In a second example, consider a borrower in the consumer products sector that immediately reduced its overhead costs by cutting some staff, utilizing senior management pay reductions and renegotiating rents. The borrower determined a way to maximize new products and develop its e-commerce delivery methods. Using these cost management and product delivery techniques allowed the borrower to reduce costs, offer new products and implement new “subscribe and save” type service options. The borrower is still recovering but is well positioned to return to business with the potential for even better performance. This borrower is also a candidate for refinance. Performance has not yet recovered, but the borrower has developed plans, implemented cost reductions and new strategies, and proven its commitment to returning to a new normal.
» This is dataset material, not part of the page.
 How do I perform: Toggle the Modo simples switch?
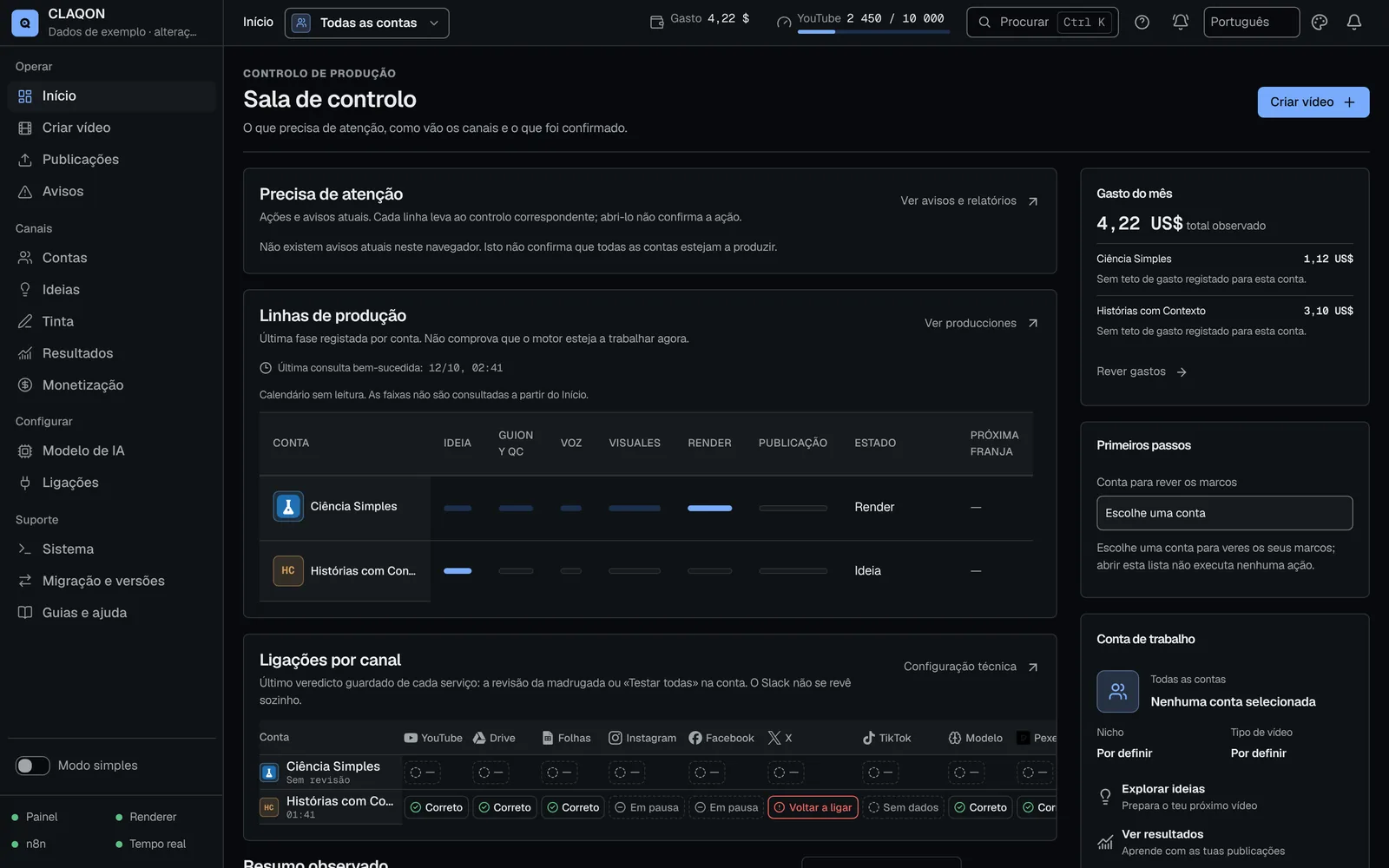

In a third example, consider a borrower in the agricultural sector that made use of various Department of Agriculture programs and took the time to improve financial reporting capabilities. As a result of loan paydowns and a better ability to report financial results and forecasts, this borrower is positioned to refinance even in an industry that is being hit with bad headlines on a regular basis. This borrower is a candidate for refinance because the incumbent lender asked for some minimal reductions in borrowing and required improved financial reporting. Those two requests make this borrower’s refinance possible.

What Can a Lender Do?

This is a time when speed is important. As a lender, you need to identify the borrowers that you want to refinance and work with them to accomplish that goal. There are going to be many deals that close between now and the end of 2020. You want the borrowers you select to be part of that wave. One lender’s problem loan is another lender’s new business development opportunity.

First, from a financial reporting perspective, get out in front of the financial reporting for June 30, 2020. Make sure it has been provided. Then suggest any borrower that has not completed a 2020 reforecast complete that reforecast as quickly as possible.

Next complete your analysis of the financial performance of the borrower:

  • Identify borrowers who have used Paycheck Protection Program loans, tax deferrals and other government programs to report stable or better than expected performance.
  • Identify borrowers that have made changes to their business model in response to COVID-19 and have a good story to tell a new lender.
  • Identify borrowers that have reserves on their lines of credit that a new, aggressive lender could use to enhance availability.
  • Identify borrowers that have been difficult to deal with from a field exam or appraisal perspective.

Now incumbent lenders have lists of borrowers they would like to have refinanced and these lenders have positioned their borrowers to: 1) have current financial information, 2) have answers to questions about financial performance and 3) have an updated forecast.

This financial reporting package coupled with decent collateral creates an environment that is interesting to a replacement lender.

Borrowers with some “meat on the bones” in terms of cash flow, working capital management, collateral and performance improvement or stabilization are the borrowers that new lenders are looking for today. There is an ability for some lenders to stretch on structure or increase rates to offset risk in an effort to bring in new business. 

New business development officers need incumbent lenders’ borrowers in order to meet goals for new loans. Although there is still uncertainty in the economy, new loans are being made and borrowers are moving their lending relationships. This can be the perfect time to complete a refinance.